▶ **TASK INSTRUCTIONS**
Recast the items starting with the line that contains "Expand more size options below Min Height" and going on through the line that contains "Looking at the screenshot, I should (x=963, y=557)." as a numbered list, leaving out blank lines.

▶ **TASK INPUT**
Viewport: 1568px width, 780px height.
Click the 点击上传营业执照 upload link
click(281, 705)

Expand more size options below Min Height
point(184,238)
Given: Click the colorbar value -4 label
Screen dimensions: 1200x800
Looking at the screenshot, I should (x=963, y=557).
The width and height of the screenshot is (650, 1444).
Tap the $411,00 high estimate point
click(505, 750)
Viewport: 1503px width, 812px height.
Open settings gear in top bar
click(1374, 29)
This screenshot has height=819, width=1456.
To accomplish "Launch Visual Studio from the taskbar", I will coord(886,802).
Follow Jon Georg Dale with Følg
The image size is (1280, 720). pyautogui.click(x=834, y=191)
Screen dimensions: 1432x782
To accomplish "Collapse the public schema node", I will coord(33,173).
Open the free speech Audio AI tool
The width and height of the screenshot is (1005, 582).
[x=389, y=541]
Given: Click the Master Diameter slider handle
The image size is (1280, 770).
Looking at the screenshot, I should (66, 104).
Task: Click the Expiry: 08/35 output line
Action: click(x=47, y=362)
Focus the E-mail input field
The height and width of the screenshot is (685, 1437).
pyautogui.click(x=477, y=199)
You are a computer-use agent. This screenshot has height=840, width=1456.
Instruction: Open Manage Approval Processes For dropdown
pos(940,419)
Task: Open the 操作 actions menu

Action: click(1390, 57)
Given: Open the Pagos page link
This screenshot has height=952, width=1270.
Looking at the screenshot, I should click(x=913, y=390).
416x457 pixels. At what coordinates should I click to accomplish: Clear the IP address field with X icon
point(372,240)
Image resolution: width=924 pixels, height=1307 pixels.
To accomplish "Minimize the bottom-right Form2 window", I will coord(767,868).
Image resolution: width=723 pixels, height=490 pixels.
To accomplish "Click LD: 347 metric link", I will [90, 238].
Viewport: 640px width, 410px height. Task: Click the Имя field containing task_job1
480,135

▶ **EXERCISE RESPONSE**
1. Expand more size options below Min Height
2. point(184,238)
3. Given: Click the colorbar value -4 label
4. Screen dimensions: 1200x800
5. Looking at the screenshot, I should (x=963, y=557).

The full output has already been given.